[wbhart]

The proof starts with two of the "string-art" lines, a line L1 (line Q'R' in the video) with parameter s and a line L2 (line QR in the video) with parameter t, and computes the intersection point P of these two lines. Keeping line L2 fixed, one gets a series of intersection points P as one varies the parameter s. One then notices that the point of intersection of line L2 and the parabola (the "touching point") is the limit of these intersection points P as s tends toward the value t. The proof finishes by showing that this limit point is just what it was hypothesised to be, namely the point along line L2 that divides it in the same proportions as its endpoints divide the control lines.

I agree that some students will not recognise the crux of the proof, but will simply see something ends up being equal to something else in some identity without understanding how that relates to what was being proved.

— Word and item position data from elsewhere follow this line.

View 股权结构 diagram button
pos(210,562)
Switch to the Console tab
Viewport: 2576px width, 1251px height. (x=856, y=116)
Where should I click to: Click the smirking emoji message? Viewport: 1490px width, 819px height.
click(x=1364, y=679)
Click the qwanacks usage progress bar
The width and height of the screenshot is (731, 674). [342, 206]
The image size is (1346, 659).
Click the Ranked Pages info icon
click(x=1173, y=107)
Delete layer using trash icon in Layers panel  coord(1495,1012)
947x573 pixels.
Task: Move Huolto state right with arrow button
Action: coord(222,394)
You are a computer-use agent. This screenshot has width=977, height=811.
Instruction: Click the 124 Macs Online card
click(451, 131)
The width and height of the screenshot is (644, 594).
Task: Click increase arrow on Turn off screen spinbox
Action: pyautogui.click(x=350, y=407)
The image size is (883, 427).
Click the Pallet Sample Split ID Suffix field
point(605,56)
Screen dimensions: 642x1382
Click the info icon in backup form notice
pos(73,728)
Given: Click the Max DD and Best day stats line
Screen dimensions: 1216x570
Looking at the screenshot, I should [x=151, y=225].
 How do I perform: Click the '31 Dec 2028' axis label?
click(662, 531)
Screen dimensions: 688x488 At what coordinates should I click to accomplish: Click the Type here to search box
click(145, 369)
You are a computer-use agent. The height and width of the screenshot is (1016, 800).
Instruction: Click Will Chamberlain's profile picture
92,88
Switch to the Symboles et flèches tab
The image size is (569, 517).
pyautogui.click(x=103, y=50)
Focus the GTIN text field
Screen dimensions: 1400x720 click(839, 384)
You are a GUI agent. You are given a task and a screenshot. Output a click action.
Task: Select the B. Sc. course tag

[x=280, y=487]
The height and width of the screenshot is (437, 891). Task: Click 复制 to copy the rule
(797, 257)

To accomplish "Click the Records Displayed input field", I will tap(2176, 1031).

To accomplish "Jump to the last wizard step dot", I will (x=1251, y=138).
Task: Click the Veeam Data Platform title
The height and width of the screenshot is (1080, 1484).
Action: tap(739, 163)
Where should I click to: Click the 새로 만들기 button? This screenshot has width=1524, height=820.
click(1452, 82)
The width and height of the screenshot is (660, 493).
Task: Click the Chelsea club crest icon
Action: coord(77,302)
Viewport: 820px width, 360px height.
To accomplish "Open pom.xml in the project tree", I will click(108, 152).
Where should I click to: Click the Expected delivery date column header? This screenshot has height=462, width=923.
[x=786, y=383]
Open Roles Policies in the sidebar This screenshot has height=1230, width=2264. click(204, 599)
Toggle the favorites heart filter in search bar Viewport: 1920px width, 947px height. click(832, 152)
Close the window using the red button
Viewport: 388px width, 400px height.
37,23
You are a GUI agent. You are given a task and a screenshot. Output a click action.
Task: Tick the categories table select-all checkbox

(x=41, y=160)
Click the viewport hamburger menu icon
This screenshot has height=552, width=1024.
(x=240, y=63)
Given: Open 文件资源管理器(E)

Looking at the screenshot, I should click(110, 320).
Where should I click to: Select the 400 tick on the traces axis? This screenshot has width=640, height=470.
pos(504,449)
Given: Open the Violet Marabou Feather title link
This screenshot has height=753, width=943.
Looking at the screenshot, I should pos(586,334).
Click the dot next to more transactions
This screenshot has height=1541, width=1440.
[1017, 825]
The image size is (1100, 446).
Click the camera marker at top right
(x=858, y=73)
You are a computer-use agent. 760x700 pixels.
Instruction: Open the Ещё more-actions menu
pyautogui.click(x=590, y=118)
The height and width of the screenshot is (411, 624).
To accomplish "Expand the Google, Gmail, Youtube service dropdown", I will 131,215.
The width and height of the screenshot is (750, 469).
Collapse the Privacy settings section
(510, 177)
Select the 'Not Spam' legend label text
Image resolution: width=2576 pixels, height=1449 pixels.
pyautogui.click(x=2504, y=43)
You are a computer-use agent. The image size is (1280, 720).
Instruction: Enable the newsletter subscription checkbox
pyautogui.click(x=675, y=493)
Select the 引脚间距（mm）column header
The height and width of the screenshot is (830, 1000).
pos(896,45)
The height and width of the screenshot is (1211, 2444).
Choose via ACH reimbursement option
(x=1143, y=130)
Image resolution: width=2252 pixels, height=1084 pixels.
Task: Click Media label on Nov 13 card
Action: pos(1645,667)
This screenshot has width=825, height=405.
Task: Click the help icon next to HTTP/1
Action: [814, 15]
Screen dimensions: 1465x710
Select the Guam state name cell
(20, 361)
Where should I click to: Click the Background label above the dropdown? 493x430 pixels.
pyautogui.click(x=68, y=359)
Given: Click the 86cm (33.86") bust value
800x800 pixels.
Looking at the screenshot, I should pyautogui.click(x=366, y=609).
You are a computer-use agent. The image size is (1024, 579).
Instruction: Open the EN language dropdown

Euclid's Elements (an ancient Greek textbook on Geometry) is a good model in this regard. He first states what he is to prove. He then starts from the assumptions and finishes with what he was to prove. Each step in between is justified.

[britcruise]

These are great points. You'll notice that video is actually a "bonus" step which isn't required to complete the final exercise in that lesson. We are still experimenting with how to go about "bonus" steps. In other lessons you'll see they are done in a multi-step article style. Such as in Animation: https://www.khanacademy.org/partner-content/pixar/animate/pa...

We also do this for the bonus step in Character Modeling (my favorite lesson!)

Our plan is to continue collecting more feedback on these different styles and find out what works best.